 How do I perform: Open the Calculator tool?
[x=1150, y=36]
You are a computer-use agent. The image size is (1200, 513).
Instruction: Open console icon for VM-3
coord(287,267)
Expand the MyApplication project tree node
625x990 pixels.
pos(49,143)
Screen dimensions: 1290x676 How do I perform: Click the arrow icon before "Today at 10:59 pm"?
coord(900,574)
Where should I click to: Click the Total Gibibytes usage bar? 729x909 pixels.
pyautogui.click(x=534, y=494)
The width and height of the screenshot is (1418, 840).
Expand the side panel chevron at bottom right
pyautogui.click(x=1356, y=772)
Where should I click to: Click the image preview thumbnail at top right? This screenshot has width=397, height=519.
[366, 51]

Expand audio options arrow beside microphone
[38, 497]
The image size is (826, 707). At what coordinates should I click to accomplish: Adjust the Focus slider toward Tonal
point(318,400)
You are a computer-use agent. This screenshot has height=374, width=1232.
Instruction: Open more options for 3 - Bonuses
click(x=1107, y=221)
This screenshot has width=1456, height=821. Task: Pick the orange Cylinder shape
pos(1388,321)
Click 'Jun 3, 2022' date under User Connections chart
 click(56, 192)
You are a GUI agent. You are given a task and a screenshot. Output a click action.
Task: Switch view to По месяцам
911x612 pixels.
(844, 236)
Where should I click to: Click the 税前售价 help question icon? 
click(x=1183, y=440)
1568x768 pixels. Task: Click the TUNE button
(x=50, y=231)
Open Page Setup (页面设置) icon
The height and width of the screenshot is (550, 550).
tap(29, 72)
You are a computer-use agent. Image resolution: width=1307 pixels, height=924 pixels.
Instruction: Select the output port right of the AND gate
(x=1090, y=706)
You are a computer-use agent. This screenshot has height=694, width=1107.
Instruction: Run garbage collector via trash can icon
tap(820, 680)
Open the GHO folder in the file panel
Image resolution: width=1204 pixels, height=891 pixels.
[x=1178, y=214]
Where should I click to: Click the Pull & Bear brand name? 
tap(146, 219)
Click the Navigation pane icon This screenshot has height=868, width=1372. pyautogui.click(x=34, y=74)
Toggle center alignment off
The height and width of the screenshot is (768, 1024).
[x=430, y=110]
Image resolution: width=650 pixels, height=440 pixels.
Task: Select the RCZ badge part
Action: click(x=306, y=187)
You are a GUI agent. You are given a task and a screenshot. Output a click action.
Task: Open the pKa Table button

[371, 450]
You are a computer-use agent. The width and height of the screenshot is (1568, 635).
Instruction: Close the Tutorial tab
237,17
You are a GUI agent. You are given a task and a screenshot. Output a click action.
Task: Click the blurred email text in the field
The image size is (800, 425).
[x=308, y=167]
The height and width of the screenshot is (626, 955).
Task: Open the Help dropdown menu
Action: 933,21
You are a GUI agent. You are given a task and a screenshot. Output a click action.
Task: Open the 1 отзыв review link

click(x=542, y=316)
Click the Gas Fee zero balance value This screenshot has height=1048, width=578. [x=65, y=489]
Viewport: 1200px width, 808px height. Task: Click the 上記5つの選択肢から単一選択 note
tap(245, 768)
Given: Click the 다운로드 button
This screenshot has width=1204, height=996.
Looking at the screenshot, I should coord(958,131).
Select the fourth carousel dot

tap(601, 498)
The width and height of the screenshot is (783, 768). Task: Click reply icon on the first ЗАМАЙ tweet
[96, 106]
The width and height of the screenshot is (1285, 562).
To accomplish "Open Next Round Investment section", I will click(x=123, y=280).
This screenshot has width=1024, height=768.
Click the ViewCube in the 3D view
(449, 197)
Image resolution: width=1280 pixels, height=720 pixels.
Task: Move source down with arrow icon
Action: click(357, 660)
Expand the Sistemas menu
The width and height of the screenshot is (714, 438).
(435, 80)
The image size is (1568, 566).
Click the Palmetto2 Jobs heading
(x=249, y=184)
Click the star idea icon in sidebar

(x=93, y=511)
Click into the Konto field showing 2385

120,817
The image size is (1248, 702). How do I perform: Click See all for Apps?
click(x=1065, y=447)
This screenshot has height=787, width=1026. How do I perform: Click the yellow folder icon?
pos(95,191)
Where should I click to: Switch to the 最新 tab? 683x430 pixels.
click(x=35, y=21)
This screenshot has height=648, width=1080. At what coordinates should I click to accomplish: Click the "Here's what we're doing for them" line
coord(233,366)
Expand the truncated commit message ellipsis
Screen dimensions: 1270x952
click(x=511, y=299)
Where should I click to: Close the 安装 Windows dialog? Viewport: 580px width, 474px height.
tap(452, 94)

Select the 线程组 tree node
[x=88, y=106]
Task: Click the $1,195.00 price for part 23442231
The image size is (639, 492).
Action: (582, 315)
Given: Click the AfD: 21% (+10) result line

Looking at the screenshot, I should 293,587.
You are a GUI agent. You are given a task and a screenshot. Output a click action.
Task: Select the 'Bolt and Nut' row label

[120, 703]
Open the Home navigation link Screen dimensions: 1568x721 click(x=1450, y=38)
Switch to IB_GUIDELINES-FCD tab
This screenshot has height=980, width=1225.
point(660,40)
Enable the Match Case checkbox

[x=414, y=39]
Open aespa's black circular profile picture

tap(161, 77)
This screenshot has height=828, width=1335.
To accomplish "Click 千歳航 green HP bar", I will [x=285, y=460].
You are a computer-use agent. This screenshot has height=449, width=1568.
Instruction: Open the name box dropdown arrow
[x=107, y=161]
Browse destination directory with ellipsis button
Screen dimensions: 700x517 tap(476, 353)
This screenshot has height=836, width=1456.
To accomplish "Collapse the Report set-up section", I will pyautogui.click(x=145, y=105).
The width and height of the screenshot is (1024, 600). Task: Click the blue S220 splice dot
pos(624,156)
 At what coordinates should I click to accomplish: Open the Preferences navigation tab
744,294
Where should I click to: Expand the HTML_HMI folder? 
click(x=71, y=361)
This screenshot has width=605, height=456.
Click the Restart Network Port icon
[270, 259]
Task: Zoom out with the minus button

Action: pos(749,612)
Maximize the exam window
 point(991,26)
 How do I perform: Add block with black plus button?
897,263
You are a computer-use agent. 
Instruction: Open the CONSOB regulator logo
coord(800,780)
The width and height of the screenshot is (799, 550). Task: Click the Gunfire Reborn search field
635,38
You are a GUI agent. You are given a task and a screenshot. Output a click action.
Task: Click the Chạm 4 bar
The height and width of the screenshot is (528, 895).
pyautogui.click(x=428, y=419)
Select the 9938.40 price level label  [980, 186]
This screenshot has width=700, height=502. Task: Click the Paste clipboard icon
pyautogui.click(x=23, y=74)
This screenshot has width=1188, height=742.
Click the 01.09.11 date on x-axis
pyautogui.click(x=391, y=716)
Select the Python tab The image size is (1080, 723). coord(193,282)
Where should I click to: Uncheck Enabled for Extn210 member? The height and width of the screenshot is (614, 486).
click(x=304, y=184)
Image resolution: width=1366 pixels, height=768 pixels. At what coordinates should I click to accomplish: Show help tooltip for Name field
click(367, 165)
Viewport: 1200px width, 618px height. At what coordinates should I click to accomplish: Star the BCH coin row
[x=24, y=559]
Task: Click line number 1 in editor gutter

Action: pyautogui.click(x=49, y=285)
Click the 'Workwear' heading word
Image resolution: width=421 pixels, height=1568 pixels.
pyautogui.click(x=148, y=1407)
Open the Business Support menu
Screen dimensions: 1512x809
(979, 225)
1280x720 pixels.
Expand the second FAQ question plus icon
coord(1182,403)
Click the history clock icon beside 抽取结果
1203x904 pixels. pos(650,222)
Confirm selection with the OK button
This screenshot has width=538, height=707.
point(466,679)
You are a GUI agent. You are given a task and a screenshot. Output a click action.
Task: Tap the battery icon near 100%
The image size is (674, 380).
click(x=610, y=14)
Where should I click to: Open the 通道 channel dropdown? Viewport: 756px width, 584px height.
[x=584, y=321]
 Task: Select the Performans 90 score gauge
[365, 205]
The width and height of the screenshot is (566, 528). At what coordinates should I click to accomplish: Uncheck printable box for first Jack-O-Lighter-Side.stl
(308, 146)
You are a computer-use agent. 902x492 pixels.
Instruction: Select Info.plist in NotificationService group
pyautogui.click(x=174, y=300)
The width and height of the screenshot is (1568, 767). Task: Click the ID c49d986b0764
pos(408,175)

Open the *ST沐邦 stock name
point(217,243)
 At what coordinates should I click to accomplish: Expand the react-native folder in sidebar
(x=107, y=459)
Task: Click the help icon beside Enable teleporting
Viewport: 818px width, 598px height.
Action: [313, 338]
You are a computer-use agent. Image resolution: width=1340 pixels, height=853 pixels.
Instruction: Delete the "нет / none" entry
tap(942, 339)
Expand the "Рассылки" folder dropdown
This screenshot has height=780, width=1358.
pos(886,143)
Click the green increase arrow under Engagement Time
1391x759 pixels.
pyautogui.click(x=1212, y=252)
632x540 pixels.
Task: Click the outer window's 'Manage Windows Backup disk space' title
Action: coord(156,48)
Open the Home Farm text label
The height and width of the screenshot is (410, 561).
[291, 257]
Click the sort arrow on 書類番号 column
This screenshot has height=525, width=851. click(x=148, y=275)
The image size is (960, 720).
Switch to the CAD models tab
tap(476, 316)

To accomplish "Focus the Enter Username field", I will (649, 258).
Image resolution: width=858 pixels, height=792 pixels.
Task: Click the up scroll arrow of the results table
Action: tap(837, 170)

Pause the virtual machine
________________________
▶ TASK BRIEF
In the records above, find each line with the word "price" and copy it.

▶ RESPONSE BOX
Task: Click the $1,195.00 price for part 23442231
Select the 9938.40 price level label  [980, 186]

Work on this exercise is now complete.